The people who lived within what is now referred to as the U.S. prior to the colonial invasion in the 1500s were numerous and culturally diverse, and they spoke many different languages. But they did not use traditional forms of writing, so they did not leave behind tablets or scrolls detailing their daily lives, their diets, their ailments, their social institutions, or their political structures. All of this must be inferred from the remains of their built environment and constructed cultural milieu that have survived the ravages of time. The physical traces left behind are what archaeologists focus their research on. Information about ancient people only becomes available when archaeologists excavate, retrieve, and analyze the remnants of these complex, dynamic, and multidimensional ancient villages and early cities.

Bioarchaeologists are specialists who have many years of training in human biology and anatomy with a special focus on osteology (bones and teeth). While muscle, organs and flesh degrade quickly over time when placed under soil, often bones and teeth preserve indefinitely. In some places, such as the American Southwest, dry desert conditions facilitate the preservation of hard tissues such as bone and teeth for hundreds or thousands of years. In places where abundant rain, seasonal temperature fluctuations, and thick vegetation are found, human remains are far less likely to survive for long periods. Dry and undisturbed locations such as caves or places where freezing and thawing do not occur are also good for preserving hard tissues of the human body. Natural mummification of soft tissue and hair is rare although not unknown for the U.S. Naturally skeletonized bodies from the past are much more common.

Bioarchaeologists are anthropologists, and they are most interested in understanding human behavior over the long arc of time. Specifically bioarchaeologists focus on bodies because they reveal tangible biological features of each individual human and because bodies are also influenced and shaped by cultural and environmental forces. Remnants of these biocultural bodies in the form of bones and teeth are the data sets that they work with. With bone and teeth, combined with the context that they are found in, bioarchaeologists can partially reconstruct the lives of individuals, groups of individuals, communities, and populations. This text provides some snapshots into how that is done.

### Complete the following
a) Repeat the stretch of the bioarchaeology passage from "The people who" through "and early cities.".
b) According to the bioarchaeology passage, what conditions in the American Southwest help bone and teeth survive for hundreds or thousands of years?
You won't need the listing for any of this.

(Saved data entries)
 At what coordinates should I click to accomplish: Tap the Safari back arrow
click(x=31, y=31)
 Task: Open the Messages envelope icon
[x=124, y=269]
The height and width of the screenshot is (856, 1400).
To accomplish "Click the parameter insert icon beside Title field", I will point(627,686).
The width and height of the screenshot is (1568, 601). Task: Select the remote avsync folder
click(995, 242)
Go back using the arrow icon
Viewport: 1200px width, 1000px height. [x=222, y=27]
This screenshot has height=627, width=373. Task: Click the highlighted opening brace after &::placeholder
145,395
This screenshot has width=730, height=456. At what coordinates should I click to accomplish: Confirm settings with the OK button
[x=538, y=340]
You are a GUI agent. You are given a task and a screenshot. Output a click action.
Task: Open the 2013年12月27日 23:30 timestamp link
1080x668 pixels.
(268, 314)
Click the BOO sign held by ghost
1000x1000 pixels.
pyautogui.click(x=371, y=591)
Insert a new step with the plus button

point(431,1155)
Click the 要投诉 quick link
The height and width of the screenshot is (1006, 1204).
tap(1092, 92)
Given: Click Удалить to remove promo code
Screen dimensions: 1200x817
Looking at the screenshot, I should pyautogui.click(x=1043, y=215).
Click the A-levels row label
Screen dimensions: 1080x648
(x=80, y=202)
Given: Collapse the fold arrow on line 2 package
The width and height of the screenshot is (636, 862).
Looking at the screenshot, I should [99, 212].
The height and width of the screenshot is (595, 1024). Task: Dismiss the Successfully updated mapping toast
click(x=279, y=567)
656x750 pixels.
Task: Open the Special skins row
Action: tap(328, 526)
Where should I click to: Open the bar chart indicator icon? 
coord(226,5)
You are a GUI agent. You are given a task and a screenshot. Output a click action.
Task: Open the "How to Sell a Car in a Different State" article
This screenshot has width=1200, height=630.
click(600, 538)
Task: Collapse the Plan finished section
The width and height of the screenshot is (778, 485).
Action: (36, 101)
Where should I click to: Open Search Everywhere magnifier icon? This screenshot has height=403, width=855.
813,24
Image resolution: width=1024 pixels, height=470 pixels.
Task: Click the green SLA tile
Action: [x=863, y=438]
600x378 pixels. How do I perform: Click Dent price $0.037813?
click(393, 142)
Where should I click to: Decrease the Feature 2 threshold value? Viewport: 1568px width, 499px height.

### Set of answers
a)
The people who lived within what is now referred to as the U.S. prior to the colonial invasion in the 1500s were numerous and culturally diverse, and they spoke many different languages. But they did not use traditional forms of writing, so they did not leave behind tablets or scrolls detailing their daily lives, their diets, their ailments, their social institutions, or their political structures. All of this must be inferred from the remains of their built environment and constructed cultural milieu that have survived the ravages of time. The physical traces left behind are what archaeologists focus their research on. Information about ancient people only becomes available when archaeologists excavate, retrieve, and analyze the remnants of these complex, dynamic, and multidimensional ancient villages and early cities.

b) Dry desert conditions.